* Brano citato *
+---+

Modulo: Che cosa succede quando entra in scena il figlio di Giancarlo Giuliani?
Redesco: Mi sono laureato nel 1990 e sono andato a vivere in Spagna, dove ho lavorato per tanti anni per l’ingegnere Julio Martinez Calzon, grande strutturista e progettista di ponti. Sono rientrato nel 1998, durante un periodo di forte crisi nel mondo delle costruzioni, in cui si andava avanti a piccoli numeri.
Si possono delineare due momenti ben distinti nella storia dell’edilizia: uno, quello compreso tra gli anni Settanta e gli anni Novanta, era caratterizzato da un grande risalto dell’ingegneria, pochi progetti ma di considerevole rilevanza; a questo ne è seguito un altro, che dura tuttora e che ha osservato gli ingegneri cadere in secondo piano e aumentare i numeri riguardanti i progetti gli addetti e i clienti. Oggi non è più sufficiente, come prima, avere uno o due progetti all’anno: bisogna accumularne almeno dieci.

+---+

* Dati forniti *
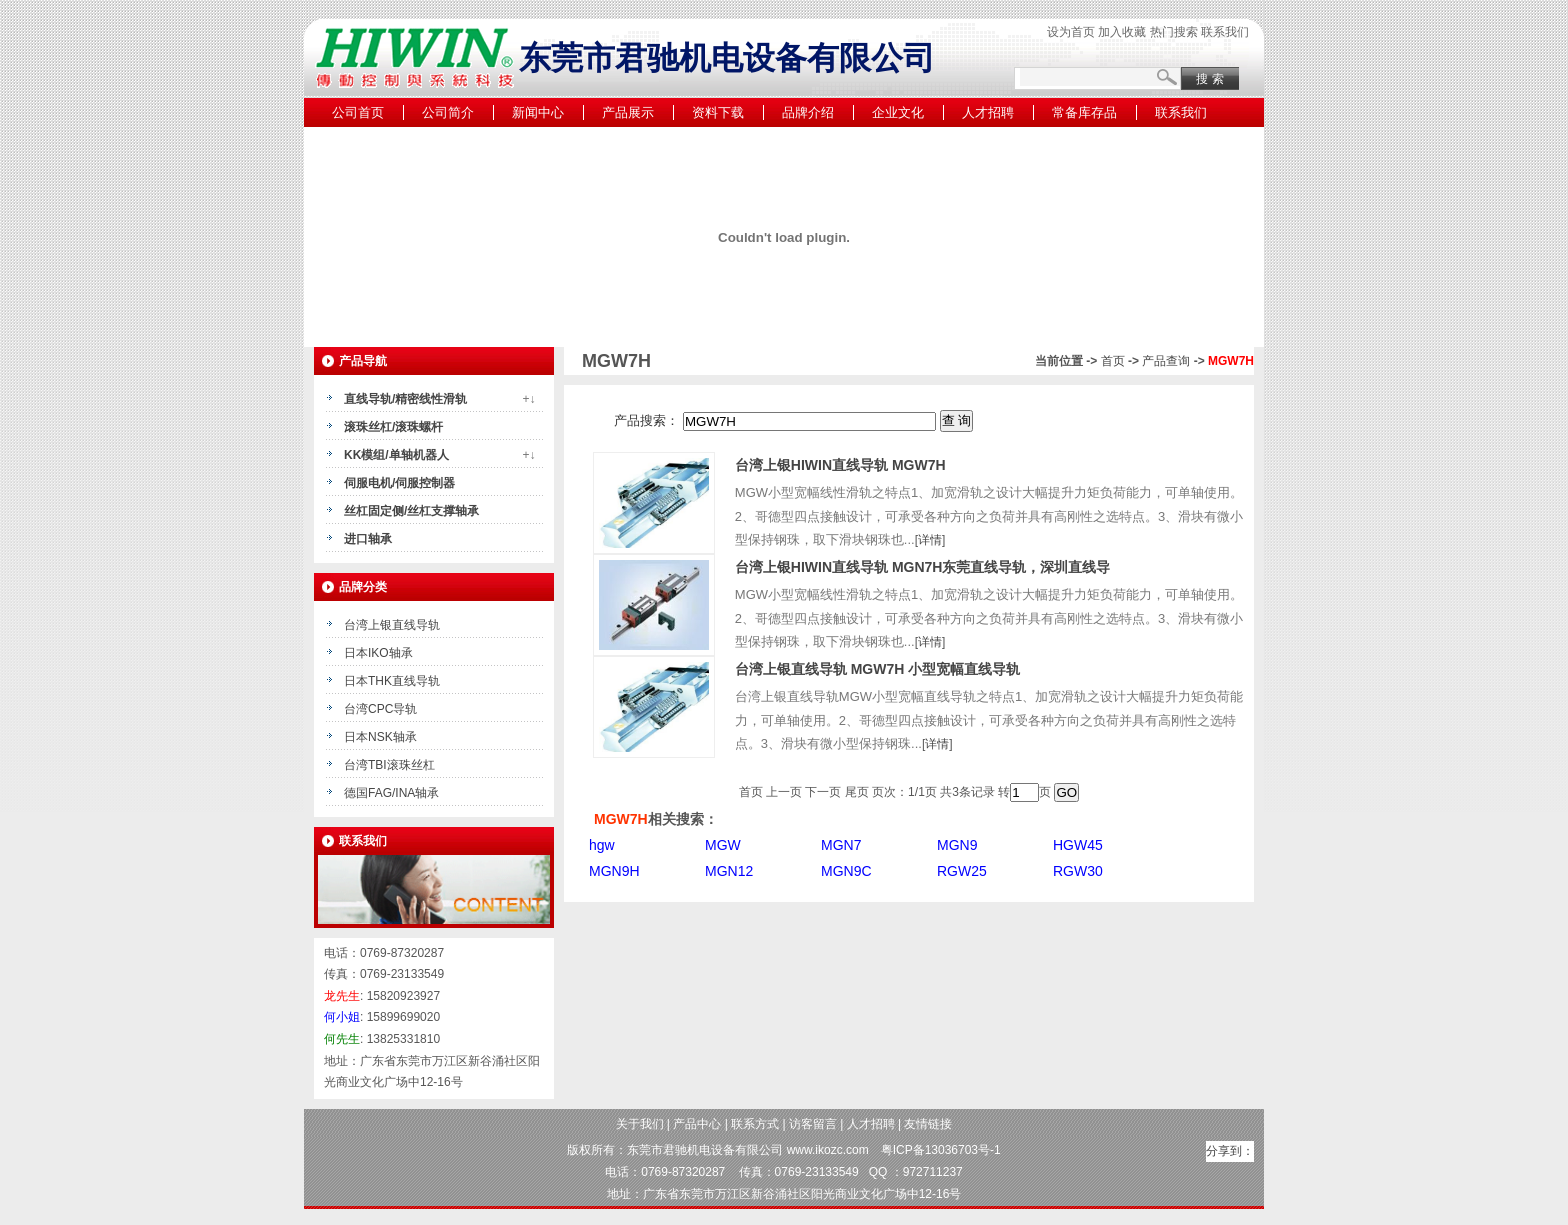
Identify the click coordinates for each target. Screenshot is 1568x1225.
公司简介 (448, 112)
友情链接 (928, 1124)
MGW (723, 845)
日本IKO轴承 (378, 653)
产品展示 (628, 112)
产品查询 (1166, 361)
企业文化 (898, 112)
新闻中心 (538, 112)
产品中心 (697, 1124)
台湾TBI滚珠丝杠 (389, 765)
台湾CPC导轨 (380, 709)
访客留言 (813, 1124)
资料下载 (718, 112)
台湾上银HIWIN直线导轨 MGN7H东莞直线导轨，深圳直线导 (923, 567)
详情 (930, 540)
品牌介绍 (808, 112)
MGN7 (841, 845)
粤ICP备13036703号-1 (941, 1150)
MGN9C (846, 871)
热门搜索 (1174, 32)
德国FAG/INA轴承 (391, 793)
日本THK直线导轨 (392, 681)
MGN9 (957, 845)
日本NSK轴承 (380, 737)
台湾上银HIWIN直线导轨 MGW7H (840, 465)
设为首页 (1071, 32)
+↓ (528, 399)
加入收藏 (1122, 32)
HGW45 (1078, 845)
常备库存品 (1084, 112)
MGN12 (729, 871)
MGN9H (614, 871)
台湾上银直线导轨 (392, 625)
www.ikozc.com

+---+

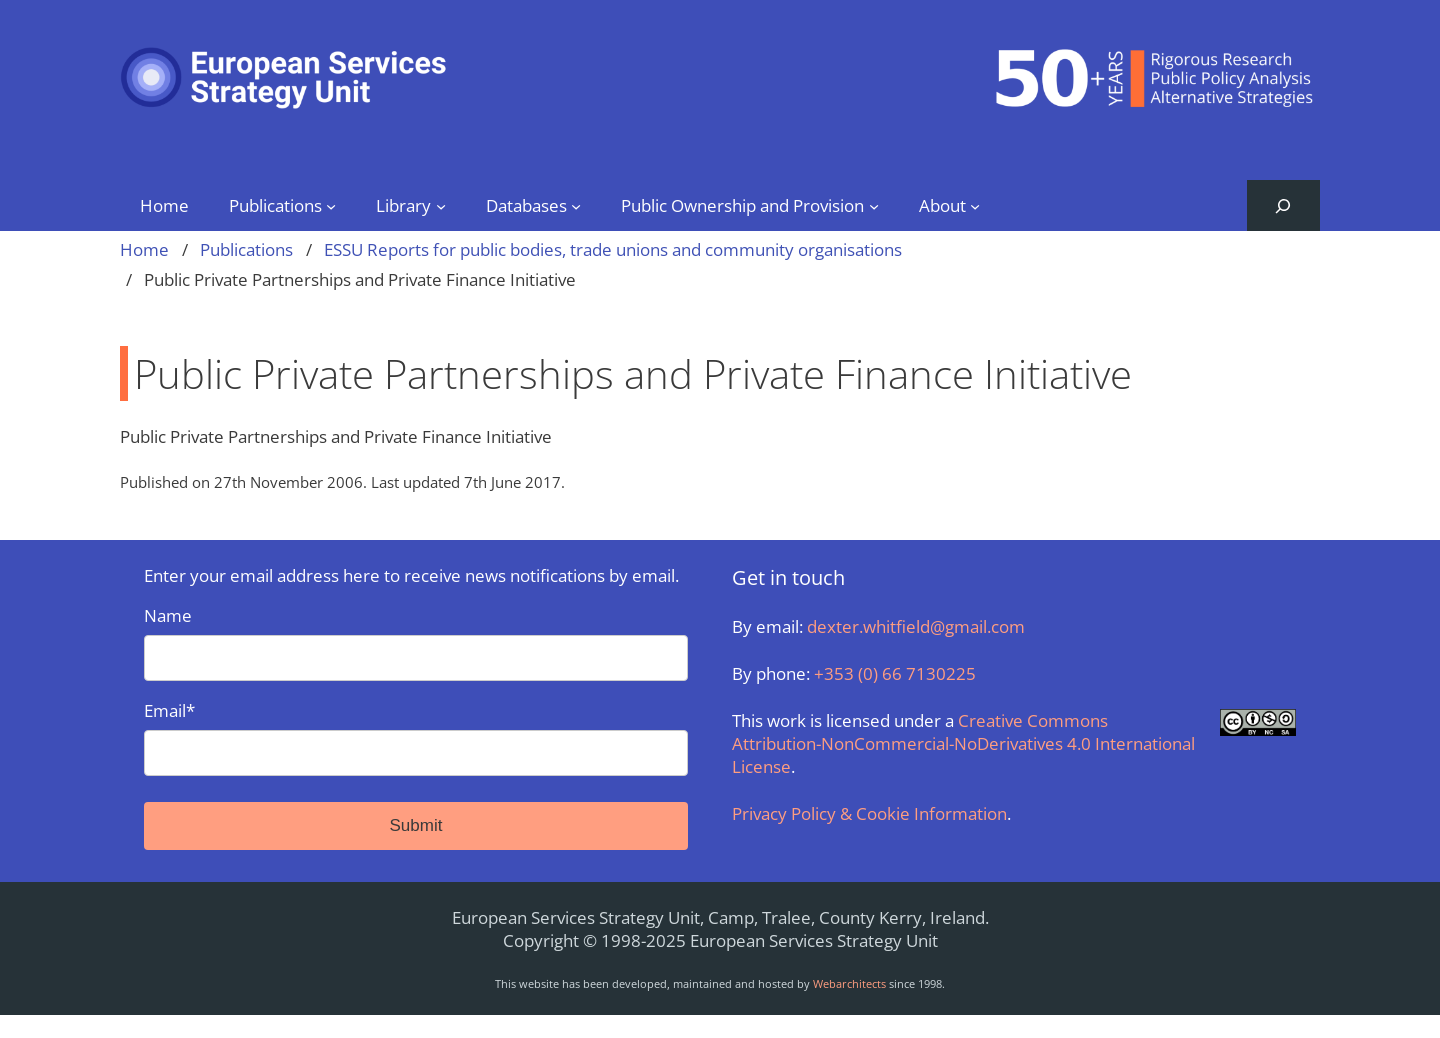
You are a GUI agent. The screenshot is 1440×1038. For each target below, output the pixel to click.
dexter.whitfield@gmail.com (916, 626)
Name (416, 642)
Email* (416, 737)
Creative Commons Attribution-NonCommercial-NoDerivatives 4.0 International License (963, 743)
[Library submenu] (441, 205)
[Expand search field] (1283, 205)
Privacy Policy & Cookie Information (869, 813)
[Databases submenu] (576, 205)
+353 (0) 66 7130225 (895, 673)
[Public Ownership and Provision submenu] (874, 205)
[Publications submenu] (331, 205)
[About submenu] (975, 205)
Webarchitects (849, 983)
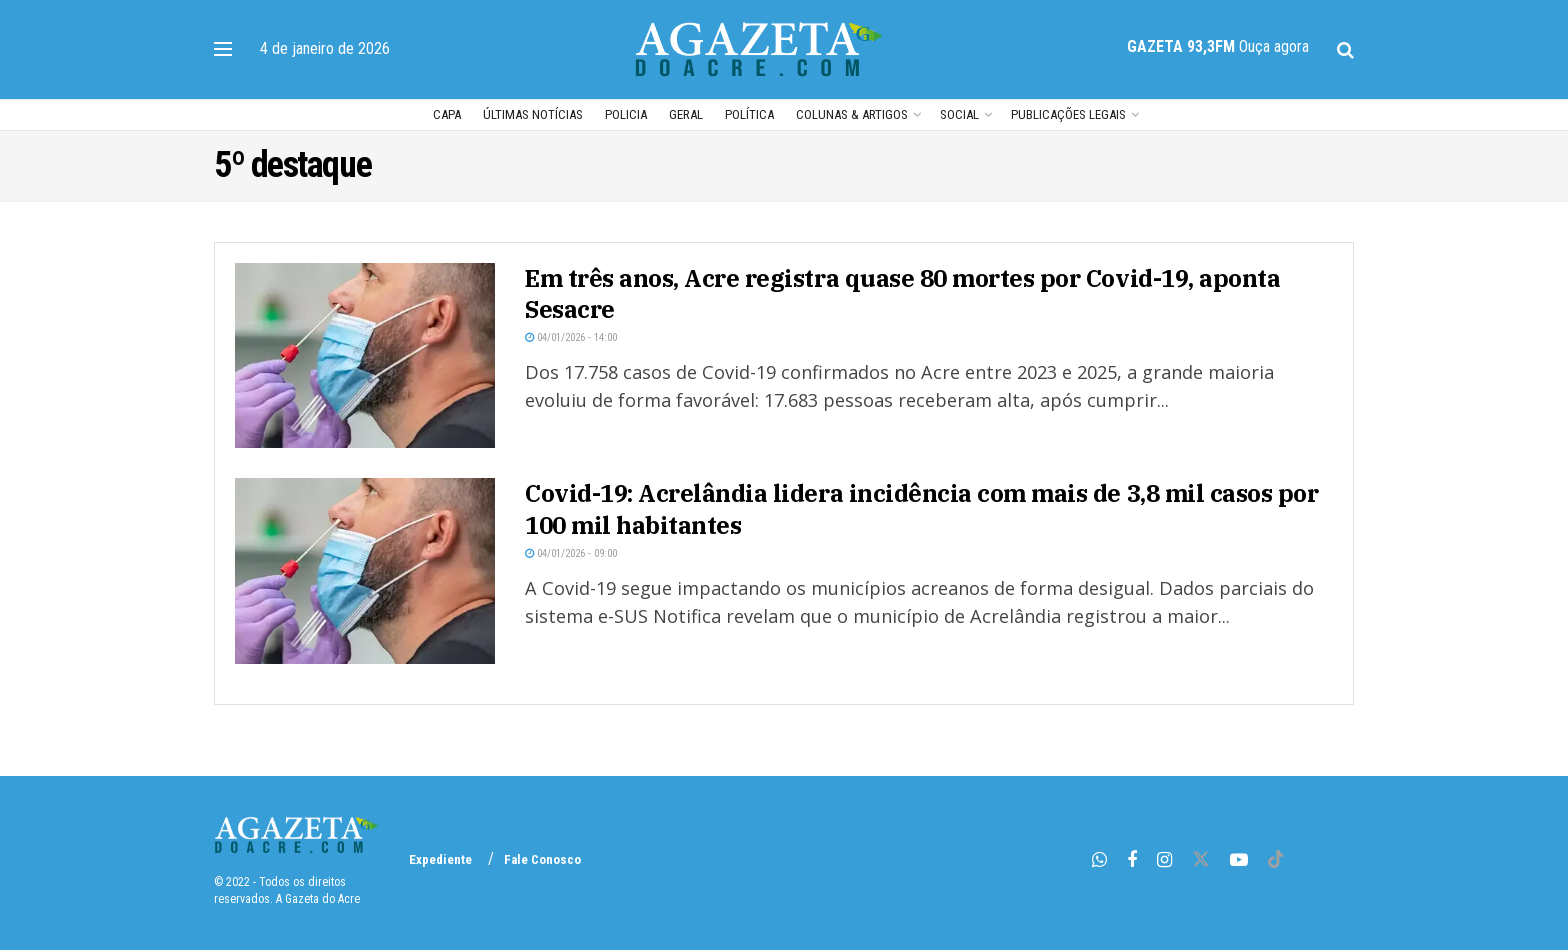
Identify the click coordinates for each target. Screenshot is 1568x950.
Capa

+---+

* Compito richiesto A *
Stabilisca se ciascuna delle affermazioni seguenti concorda con il brano dell'intervista, rispondendo sì o no e citando alla lettera le parole del brano che lo dimostrano. (i) Chi parla si è laureato nel 1990 e si è poi trasferito in Spagna. (ii) Il rientro del 1998 è avvenuto in un periodo di forte crescita per il mondo delle costruzioni. (iii) Oggi basta avere uno o due progetti all'anno.
* Compito richiesto B *
Ricopi fedelmente una parte del brano dell'intervista: cominci dalle parole "Redesco: Mi sono" e si fermi dopo le parole "accumularne almeno dieci.".
* Compito richiesto C *
Prosegua il brano dell'intervista sulla storia dell'edilizia e sul ruolo degli ingegneri a partire dal punto in cui si interrompe.

* Risposta corretta A *
(i) Sì: "Mi sono laureato nel 1990 e sono andato a vivere in Spagna".
(ii) No: "durante un periodo di forte crisi nel mondo delle costruzioni".
(iii) No: "Oggi non è più sufficiente, come prima, avere uno o due progetti all’anno".

* Risposta corretta B *
Redesco: Mi sono laureato nel 1990 e sono andato a vivere in Spagna, dove ho lavorato per tanti anni per l’ingegnere Julio Martinez Calzon, grande strutturista e progettista di ponti. Sono rientrato nel 1998, durante un periodo di forte crisi nel mondo delle costruzioni, in cui si andava avanti a piccoli numeri.
Si possono delineare due momenti ben distinti nella storia dell’edilizia: uno, quello compreso tra gli anni Settanta e gli anni Novanta, era caratterizzato da un grande risalto dell’ingegneria, pochi progetti ma di considerevole rilevanza; a questo ne è seguito un altro, che dura tuttora e che ha osservato gli ingegneri cadere in secondo piano e aumentare i numeri riguardanti i progetti gli addetti e i clienti. Oggi non è più sufficiente, come prima, avere uno o due progetti all’anno: bisogna accumularne almeno dieci.

* Risposta corretta C *
Come mio padre, mi sono sempre buttato in prima persona per dare un’impronta molto forte alla ricerca. Il nostro scopo è sempre stato quello di attirare i talenti, cercando di convincerli che qui si può crescere, si possono inventare strutture interessanti e sperimentare metodi innovativi.
Modulo: Quindi Lei sostiene che l’ingegneria oggi è passata in secondo piano. Chi le ha rubato il primo posto?
Redesco: La spettacolarizzazione e la personalizzazione; in una parola, l’immagine, la quale si declina: o nella forma dell’edificio, che deve essere audace come quelli che s vedono a Dubai, o nella personalità del promotore o dell’architetto. Oggi l’edificio si vende perché si fregia di una firma prestigiosa, oppure perché ha un aspetto particolarmente accattivante; tutto il lavoro che viene fatto dietro le quinte è sparito dal panorama. Non ne faccio una questione di invidia professionale, ma credo che questo abbia comportato negli anni un impoverimento qualitativo della progettazione.
Modulo: Come è cambiato il modo di progettare da quando Lei si è laureato? Oggi qual è, secondo Lei, il significato del termine “progetto”?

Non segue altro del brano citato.